This part of a new series called Practical Ethics, which will be about the ethics of affairs across the Cyberverse.

This entry will be on poaching, which for the purposes of this article is defined as soliciting a member of a foreign alliance to join your alliance without that alliance's explicit permission to do so. The question is whether this is ethically permissible. This is actually a rather complicated question because for many the gut reaction is to say no, but it brings up issues of consent, ownership, and even the nature of alliances themselves.

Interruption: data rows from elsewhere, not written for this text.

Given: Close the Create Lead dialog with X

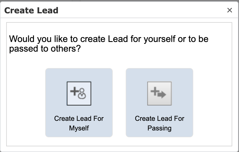Looking at the screenshot, I should 230,10.
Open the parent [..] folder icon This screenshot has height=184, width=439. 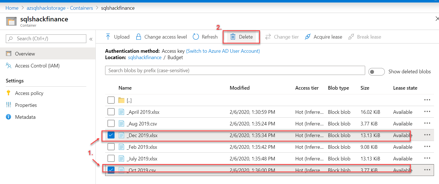(x=121, y=100)
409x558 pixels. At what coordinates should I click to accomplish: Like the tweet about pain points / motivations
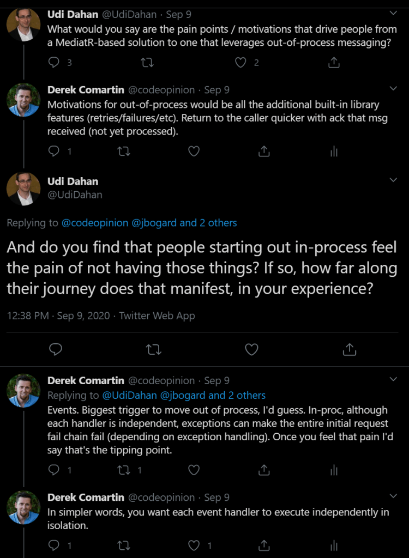241,63
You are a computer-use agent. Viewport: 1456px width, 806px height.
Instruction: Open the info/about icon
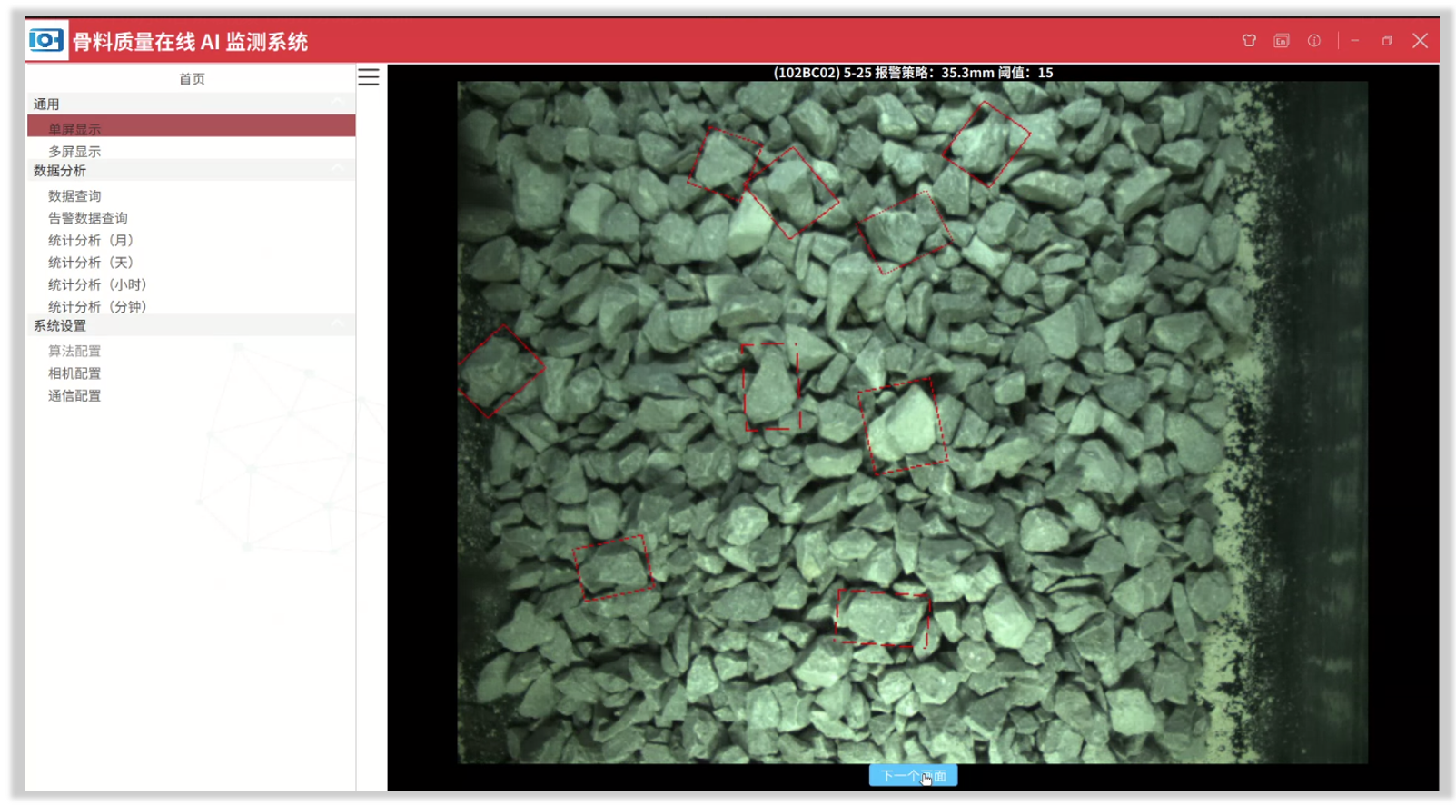coord(1313,41)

What does it mean to be a member of an alliance? Does being a member give that alliance exclusive rights over you? It seems that the answer is yes. Joining an alliance does mean giving up certain freedoms, and it certainly gives alliances the right to a level of control over you and your nation, but the interesting question is where does this end? How much control is really turned over upon joining? There must be a limit as nations can and do leave alliances and join others. Certainly there is a limit to be found there. That limit is that alliances can never really possess ownership. Alliances never own their members, which means that those members don't give irrevocable exclusive rights to the alliances that they join. Because of this, nations can revoke those rights and grant them to another. By virtue of this, can others solicit nations to exercise their ownership?

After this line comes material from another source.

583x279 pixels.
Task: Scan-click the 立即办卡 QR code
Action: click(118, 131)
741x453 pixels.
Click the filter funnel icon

While nations possess a right of revocation, if you will, this doesn't necessarily mean that foreign alliances can solicit its use. For one, only the nation can exercise it and until they do, the alliance it is currently in possesses exclusive rights, that, while revocable, are valid until revoked. So do alliances have as one of these exclusive rights the right to exclusive communication with their members? It seems difficult to justify this because a right to exclusive communication hardly seems necessary to the functioning of an alliance, and nations really only grant those rights which are truly necessary to the functioning of an alliance when joining. Any rights that are not necessary are never granted by implication, they must be explicitly granted by a given nation, and are not automatically provided upon joining. To state otherwise would be to violate principles of consent by assuming too much without reason to do so. No reasonable nation would assign rights beyond which are necessary for membership itself since it can be assumed that reasonable people will want to reserve as many rights to themselves as they can.

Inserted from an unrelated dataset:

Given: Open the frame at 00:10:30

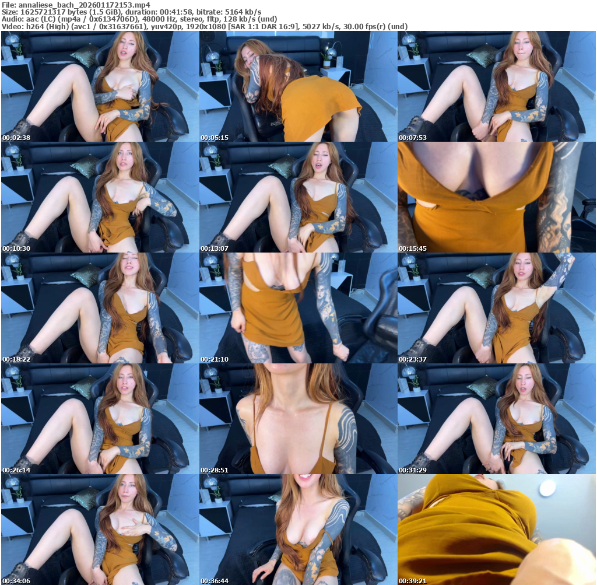Looking at the screenshot, I should pyautogui.click(x=100, y=197).
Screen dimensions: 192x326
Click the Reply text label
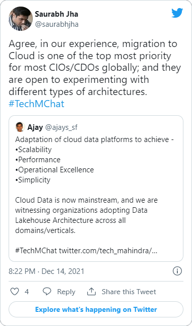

If alliances do not normally possess the right to exclusive communication, then other alliances would be within their rights to message nations with solicitations of membership. However, there is a massive caveat to this. If alliances do not possess this right, then nations do, which means that they must, by implication, have the right to control communication with themselves. So they can decide not to accept such solicitations, and alliances should respect this stance because to do otherwise would be to harass, which by definition is unwanted communication. I think we can all agree that harassment is something that is not ethically permissible.

What it comes down to is this: poaching is allowed in the sense that alliances do not really have the right to control who their members communicate with, but that said nations do have such a right and thus nations, and not alliances, decide when poaching is over the line and when it isn't. By default (i.e., in the absence of a nation deciding to exercise its rights over who may communicate with it), poaching is ethically allowed as there is nothing inherent to alliance membership to indicate otherwise, and there would have to be if it was by default not ethically permissible.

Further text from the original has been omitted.